その女の子三人が、城野下くんの彼女と言う感じでもなく、友達
と言う感じでもなかったから。

「ねえ、城野下くん。彼女達は?」

「ああ、そっか。えっと……」

城野下くんが手の平を上に向けて、まずメガネ女子を指した。

「彼女は、亘理 來夢 《ワタリ ライム》 ちゃんです」

亘理さんが、ニッコリ微笑んだ。
彼女は見た事がある。多分、同じ学部の子だ。

城野下くんが手を横にスライドさせて、小柄で、長い赤毛の女の
子を示した。

「で、その一番、ちっこいのが、火沢 螢都 《カタク ケイト》」

「ちょっ……小さいは余計よ!」

紹介された火沢さんが、すぐさま抗議したけど、城野下くんは「本
当の事じゃ~ん」と、からかう。

最後に残った女の子が「ロク」と短く嗜めると、城野下くんは、悪
戯を見つかった子供のような顔をした。

息を大きく吸い込んだ城野下くんは、少し緊張したように「榊 瑞
希 《サカキ ミズキ》。オレの……従妹なんだ」と、彼女を紹介する。
それが、なぜか誇らしげに見えた。

「私、姫野 桃子《ヒメノ トウコ》です。

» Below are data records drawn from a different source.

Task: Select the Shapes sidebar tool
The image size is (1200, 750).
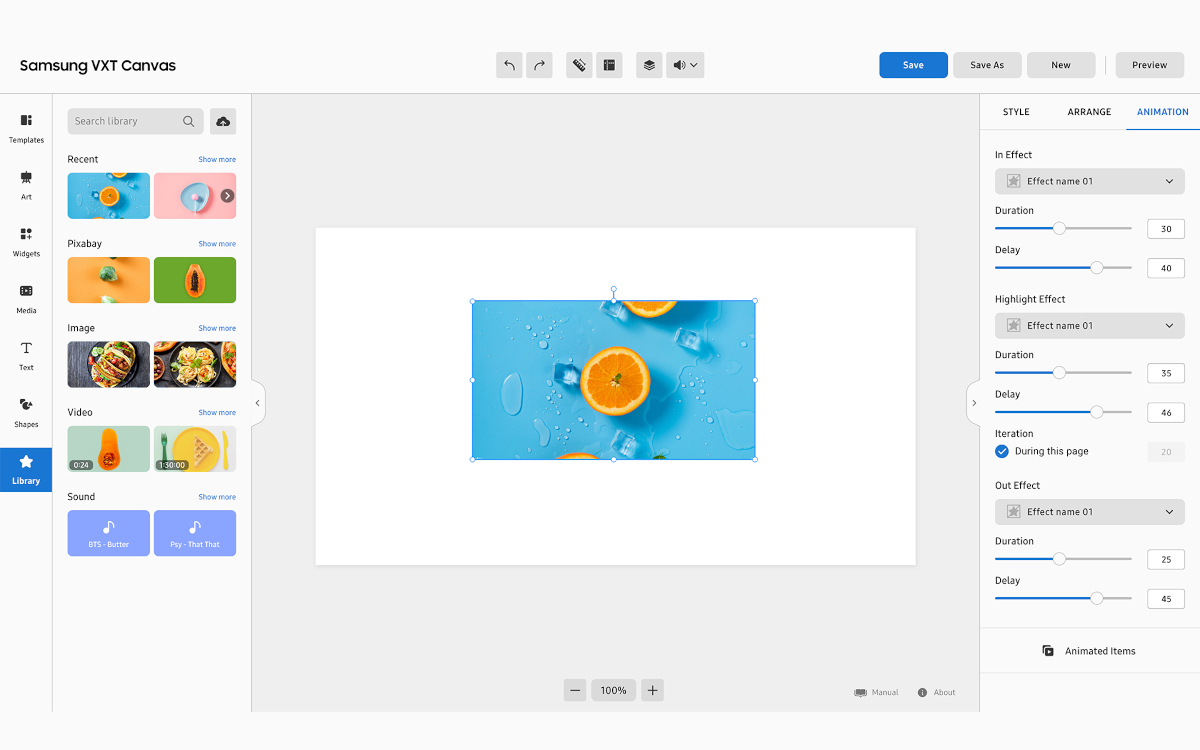Action: [26, 411]
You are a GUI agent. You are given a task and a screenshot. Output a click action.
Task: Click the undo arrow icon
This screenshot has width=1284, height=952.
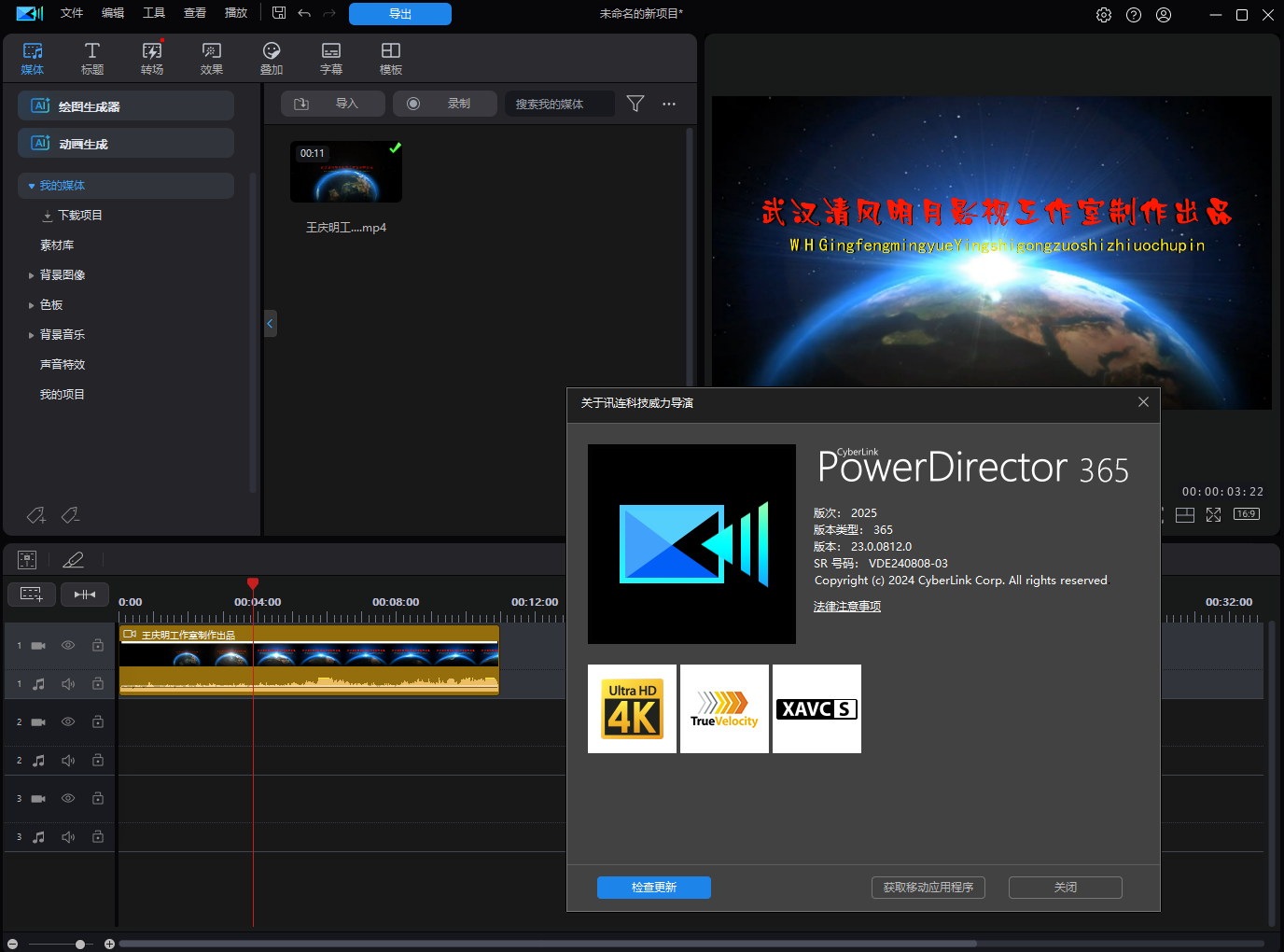pos(304,13)
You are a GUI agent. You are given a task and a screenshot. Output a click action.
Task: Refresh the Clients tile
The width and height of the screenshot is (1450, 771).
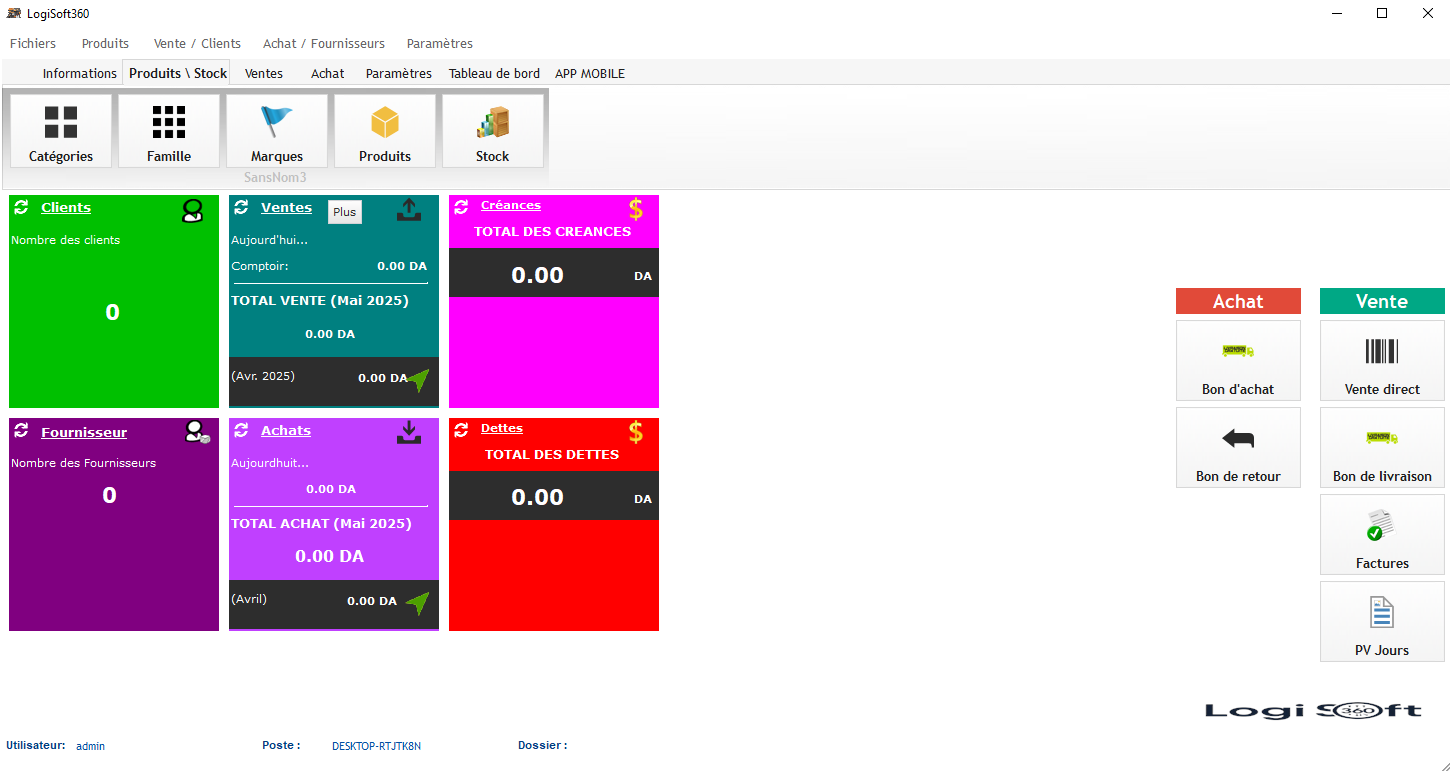[x=21, y=207]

本日は、お運びいただき……」

「桃姫ぇ~。みんな、学部が違うけど同じ学校で同じ年だよ。で、
 オレのバイト仲間なんだ」

「そうなんだ。城野下くんって、バイトしてたんだね」

「まあね」

こんなに可愛い子ばっかり。
どんなアルバイトなんだろう。ウェイトレスとか?

と言うか、どの子が城野下くんの本命なんだろう?

何となく探るような目で見ていると、城野下くんが「あれ、いっちゃ
んは?」と聞いてきた。

城野下くんの言う “いっちゃん” とは、サトくん。
つまり、金田一 悟瑠 《キンダイチ サトル》 の事。
サトくんは、私の一番、大切な人……。

「サトくんなら、照明と装置のお手伝いで、舞台ソデにいるよ」

「そうなんだ。スミ姉ちゃんも人使い荒いよなぁ」

「あのぉ~」

小柄な彼女 ---火沢さんと言ったか--- が遠慮がちに話を切る。

「アタシ達まで、こんな所に入ってよかったんですか?」

「あ、全然かまいません。私、さっきから緊張しちゃって、気が紛
 れて良かったです」

「何だよ。桃姫、緊張してんのか? お守り貸してやろうか?」

城野下くんが、首から下げていた紐を引っ張り出して、紫色のお
守りを取り出した。

「月黄泉……それって山の上にある神社の?」

私の中に沈んでいた記憶が、突然、呼び起こされた。

 ・・・☆・・・☆・・・☆・・・☆・・・☆・・・☆・・・☆・・・☆・・・☆・・・☆・・・

文字サイズ変えたり、色付けられるようになってる?!

でも、使い方がイマイチ分かりません ^^;

とりあえず、サイズと色、変えてみようっとw

って言うか、字数制限は? なくなったの??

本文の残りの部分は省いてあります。